Once again, the polls hover on a knife edge, which is on one hand a better outcome than would have been the case if Biden was still been running, but is at the same time profoundly depressing.
Because now, we are all familiar with what Trump is. We knew in 2020 that he was a vindictive and narcissistic liar, that he was ignorant, racist, shallow, sociopathic, cruel, vulgar, greedy, dishonest, corrupt and instinctively authoritarian in a way that no previous American president has ever been.
But since power was prised from his deathly grip in 2020, we know more than that. We know that Trump has been found liable in a civil court for sexual assault - well, rape in fact - and defamation. We know that he is a convicted criminal, guilty on 34 counts of falsification of business records, with at least four other criminal cases hovering over him.
We also know that he is slipping into madness or senility. Trump’s supporters often accuse his critics of Trump Derangement Syndrome, but Trump is the one who seems to be suffering from it. In the last twelve months, his speeches have frequently descended into rambling incoherent gibberish - an oratorical style that Trump calls ‘the weave’.
In one recent speech, Trump was unable to weave, and submitted his audience to forty-five excruciating minutes of music, in which he swayed to his favourite tunes like a distracted extra from Twin Peaks. In the only open debate that he has dared to engage in, Trump was comprehensively unravelled by his intellectually-superior opponent.
None of this has made any difference. Biden dropped out of the campaign because too many people thought he was too old for office. Trump is not held to the same standard. He could literally froth at the mouth and grunt and his supporters would cheer him on.
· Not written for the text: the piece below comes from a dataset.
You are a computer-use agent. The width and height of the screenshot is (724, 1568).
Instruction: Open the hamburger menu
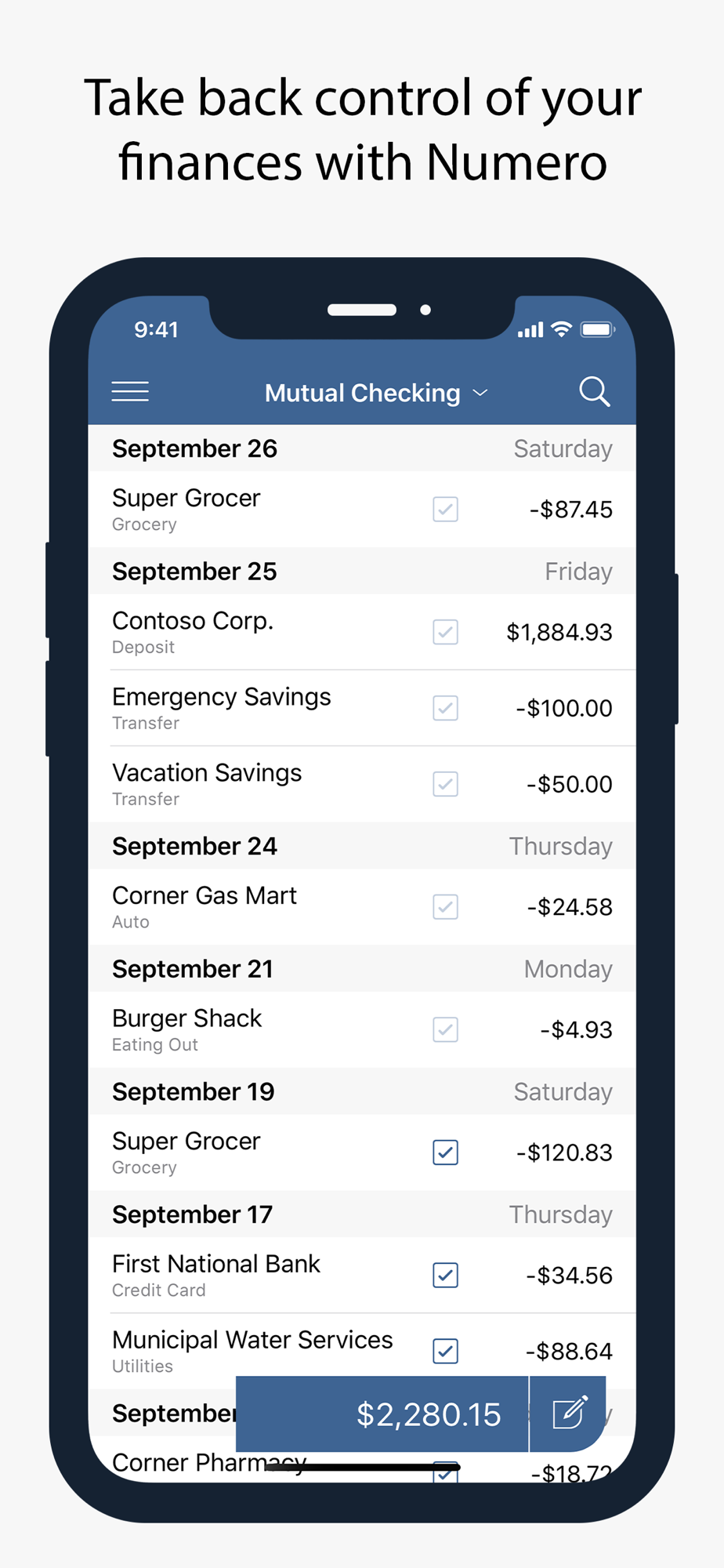pos(130,391)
In more than twenty rallies, Trump has espoused the most vicious and brazen racism of any presidential candidate in US history. He has called immigrants animals, murderers, rapists, gangsters, the ‘enemy within’, and the ‘worst people.’ In one particularly rabid outburst, he told his audience that Kamala Harris had ‘imported an army of illegal alien gang members and migrant criminals from the dungeons of the third world…from prisons and jails and insane asylum and mental institutions,’ to ‘prey upon innocent American lives’.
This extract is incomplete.